Dalam pembiacaraan tersebut dia juga meminta Korut untuk dapat menahan diri dan memaksa agar negara itu membiarkan Korsel melakukan latihan perang di kepulauan yang menjadi sasaran serangan Korut bulan lalu.

Korut sebelumnya telah mengancam akan melakukan serangan jika latihan itu terus dilanjutkan.

Bill Richardson yang juga menjabat sebagai Gubernur New Mexico, mengunjungi Pyongyang dalam kapasitasnya sebagai pribadi, namun sebelumnya dia pernah bertindak sebagai penghubung antara Korut dengan AS yang hingga saat ini tidak mempunyai hubungan diplomatik.

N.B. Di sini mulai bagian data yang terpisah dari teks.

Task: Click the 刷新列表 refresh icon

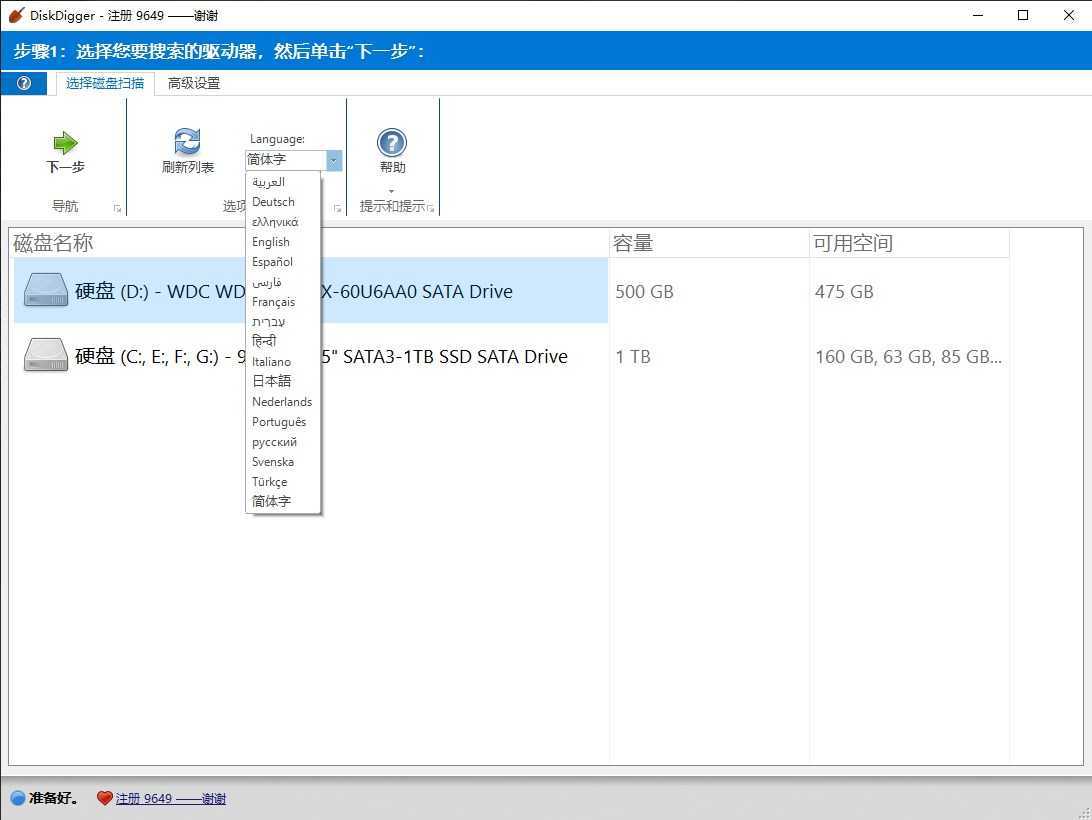Action: [187, 143]
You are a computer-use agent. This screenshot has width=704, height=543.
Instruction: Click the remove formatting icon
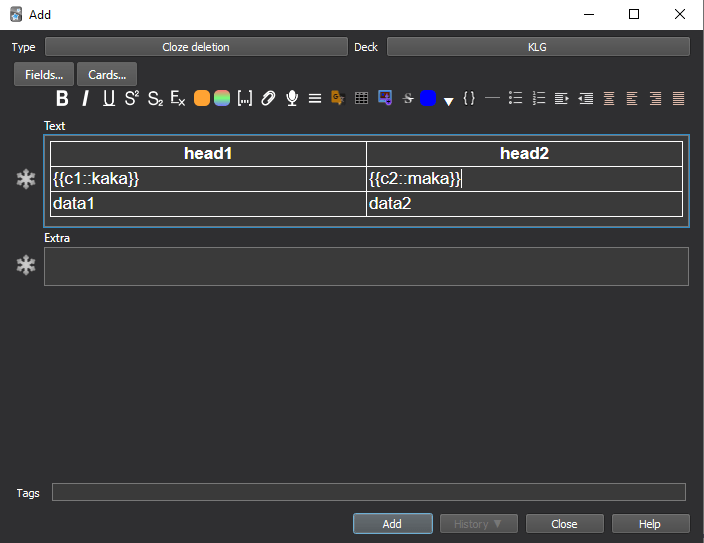point(177,98)
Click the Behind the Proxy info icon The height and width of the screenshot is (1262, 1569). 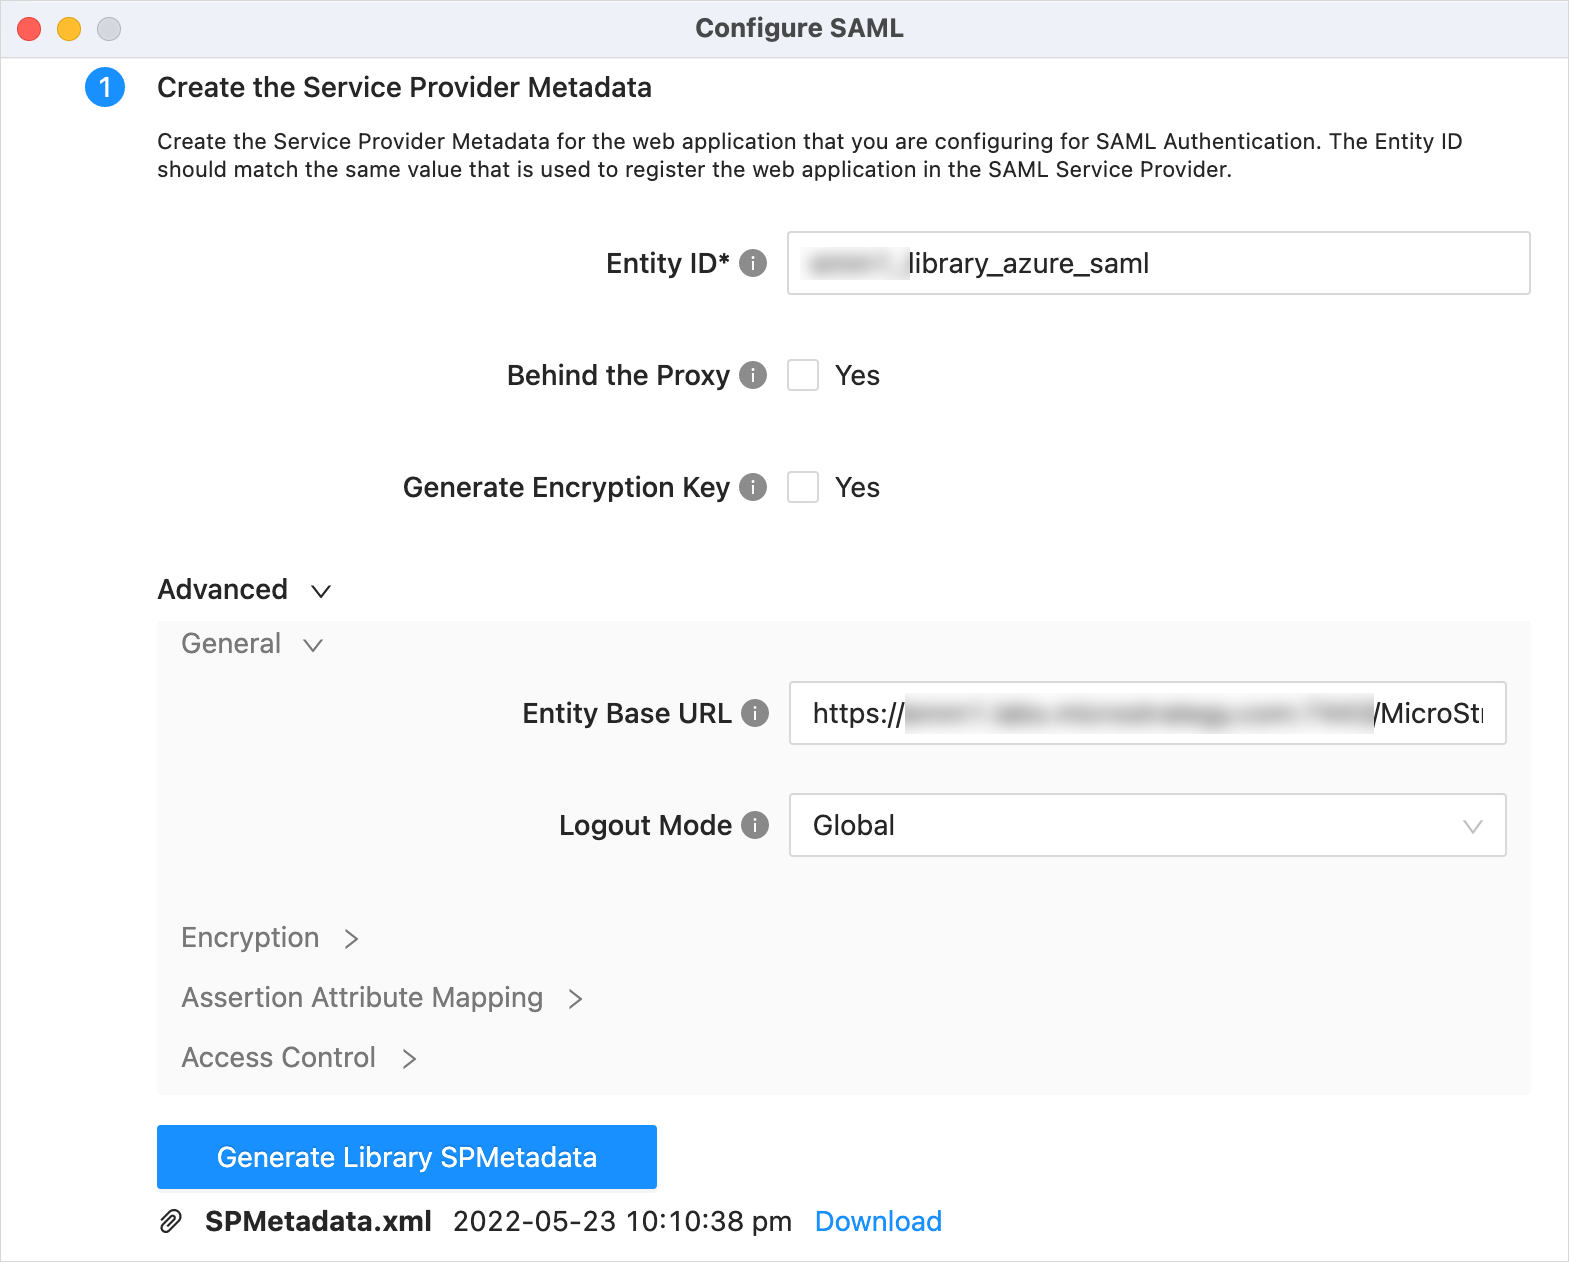pos(753,375)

Dia mengatakan kepada CNN bahwa dia telah membuat "sedikit kemajuan" dalam pembicaraanya dengan sejumlah pejabat di Pyongyang.

"Saya mendesak agar mereka berusaha keras untuk dapat menahan diri...membiarkan semuanya berjalan dengan tenang. Tidak ada respon. Membiarkan latihan militer korsel berjalan seperti yang sudah direncanakan," katanya.

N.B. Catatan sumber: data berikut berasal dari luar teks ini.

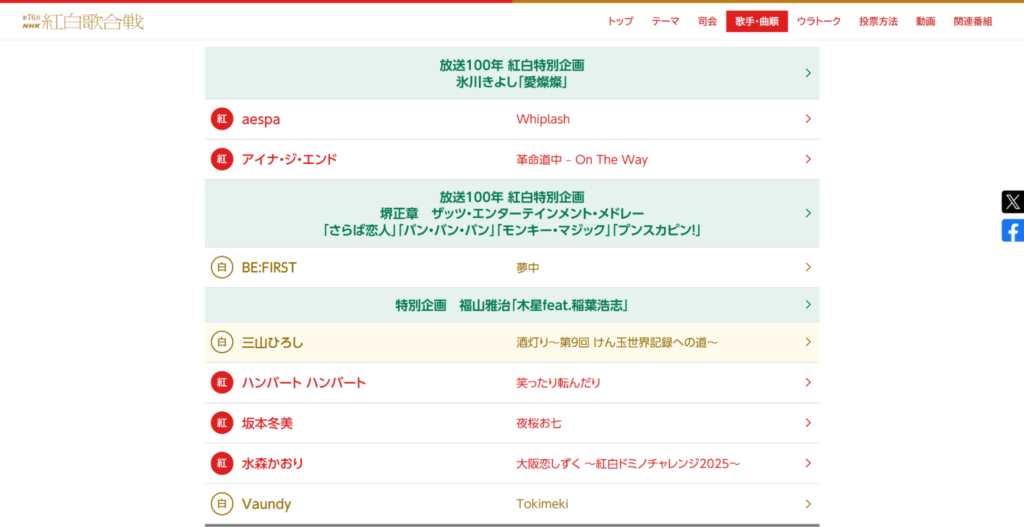Viewport: 1024px width, 527px height.
Task: Click the song title Whiplash
Action: click(x=543, y=119)
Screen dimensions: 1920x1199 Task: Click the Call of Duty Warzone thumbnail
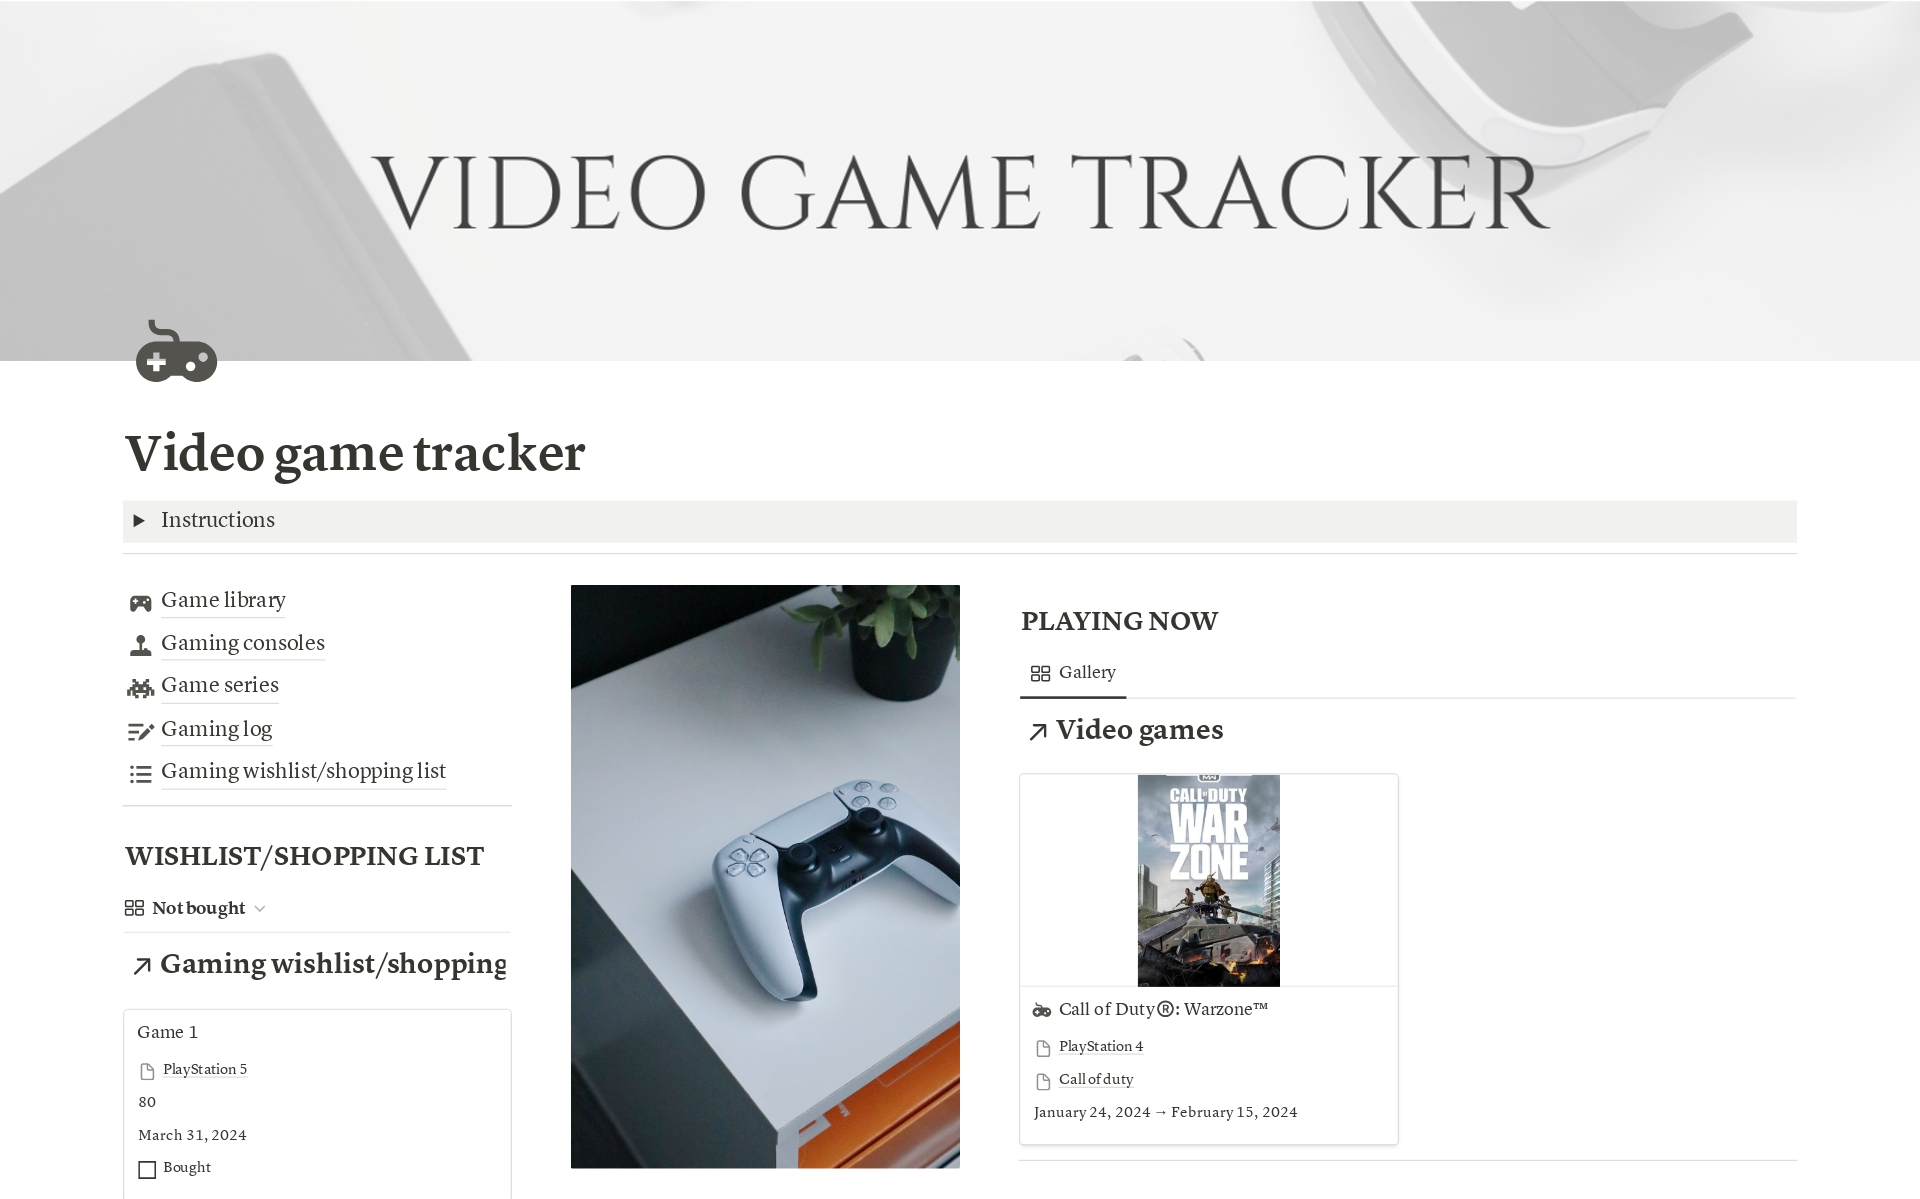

"Perasaan saya mengatakan Korea Utara sedang mencari cara untuk terus menekan dan mengusahakan hal tersebut . Mungkin hal itu akan terus berlanjut hingga sekarang, itu harapan saya," katanya.

Dia menyarankan agar kedua pihak mempertimbangkan untuk melakukan pertemuan guna menghindari terjadinya konflik.

'Perhatian' Cina

"Saat ini kondisinya sangat mudah terbakar dan bisa menjadi konflik terbuka. Apa yang kita butuhkan saat ini adalah menekan supaya hal itu tidak terjadi, tapi lihat juga apa yang bisa dilakukan oleh Korea Utara, khususnya dengan mengundang badan atom internasional, IAEA, untuk datang ke negara itu dan melihat gudang persenjataan nuklir mereka."

Selain Amerika, Cina juga menaruh perhatian terhadap ketegangan yang terjadi di semenanjung Korea.

Negara itu menagatakan pertikaian diantara kedua negara tersebut dapat menggoncang stabilitas kawasan tersebut.

Cina memaksa agar kedua negara bisa menahan diri dan tidak melakukan aksi yang dapat meningkatkan tensi hubungan diantara kedua negara.

Namun dalam pernyataan Menteri Luar Negeri Cina, Jiang Yu negara itu tidak langsung mengkritik langkah Korsel yang berniat melakukan latihan perang, dia juga tidak mengkritik langkah Korut yang mengeluarkan ancaman serangan.

"Situasi di semenanjung Korea saat ini cukup rumit dan sensitif, dan Cina sangat menaruh perhatian terhadap kondisi tersebut," kata Jiang.

"Resolusi yang ditawarkan Cina adalah menolak tanpa ragu adanya aksi yang dapat mengakibatkan kemunduran dan eskalasi di kawasan itu dan bisa merusak kedamaian dan stabilitas kawasan regional."